Government Defends Social Networking Sites Block

The Department of Defense has been asked to reconsider its decision to block military access to social networking sites on its computers. In regardes to use of the sites, where soldiers share photos, videos and audio recordings with family and friends back home, the DoD cited bandwidth and security issues. In a May 15 letter to the Secretary of Defense Robert M. Gates, U.S. Rep. Edward Markey argued: "If network congestion was an issue, for instance, it is surprising that no bandwidth-intensive gaming sites are on the list of prohibited sites. I believe the military should have opted to ration any scarce bandwidth resources it was encountering rather than summarily blocking access by U.S. troops completely."

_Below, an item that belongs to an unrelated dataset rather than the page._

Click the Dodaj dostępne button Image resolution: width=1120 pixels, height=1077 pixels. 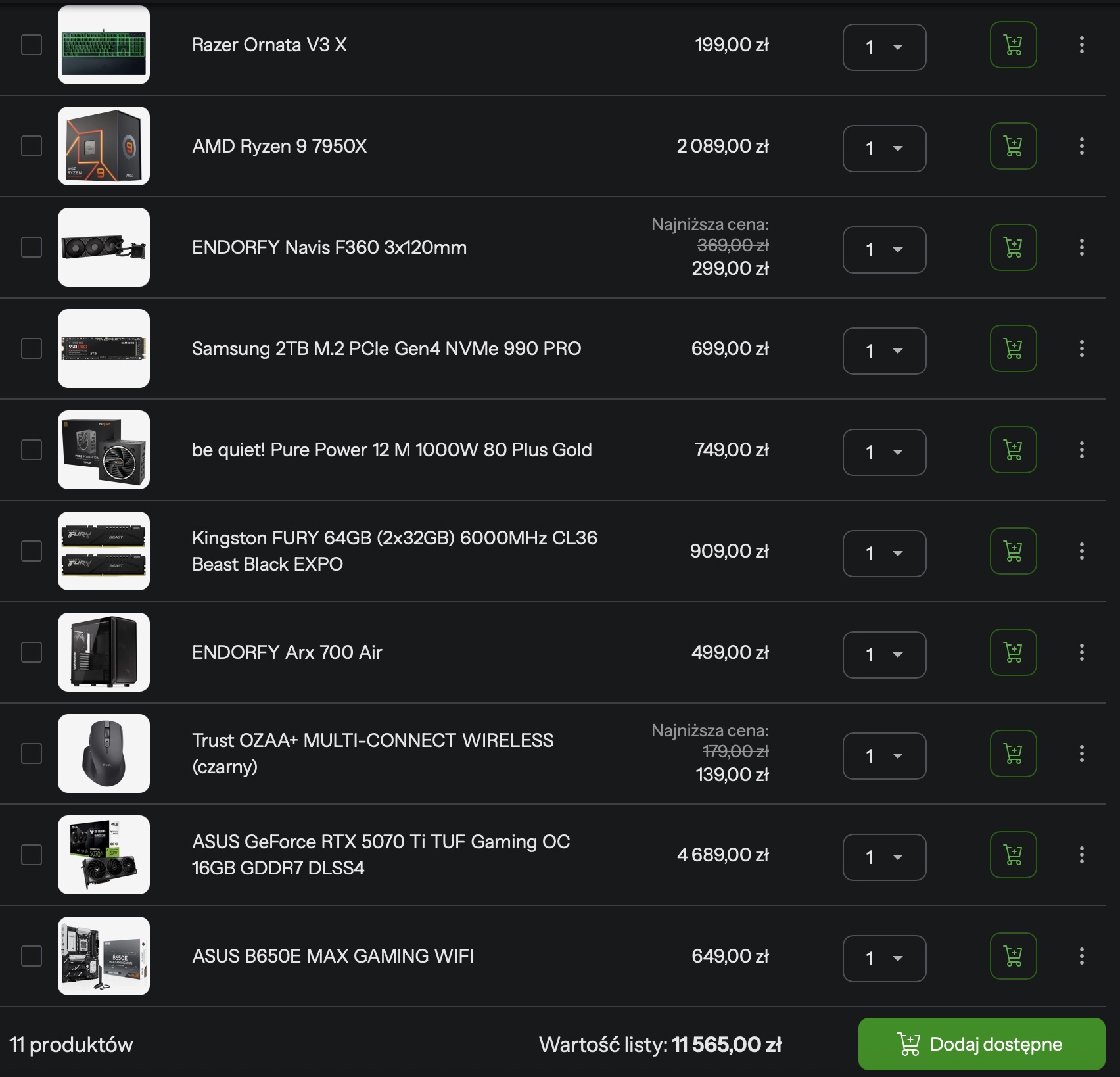[981, 1044]
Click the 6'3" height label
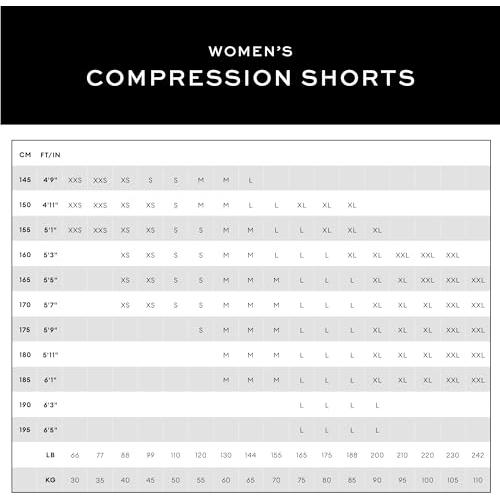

DoD spokesman Air Force Major Patrick Ryder said a response was being prepared to Markey's letter. "We have received the congressman's letter and are developing a response. However, as a matter of policy, we don't discuss the specifics of correspondence intended for Congress, so it would be inappropriate to comment. In regards to the issue of DoD's decision to block certain recreational Web sites, I can tell you that this step was taken to ensure DoD computer networks are available for combat operations and critical support activities." Rear Adm. Elizabeth Hight, vice director, Defense Information Systems Agency, said more sites could be blocked in the future.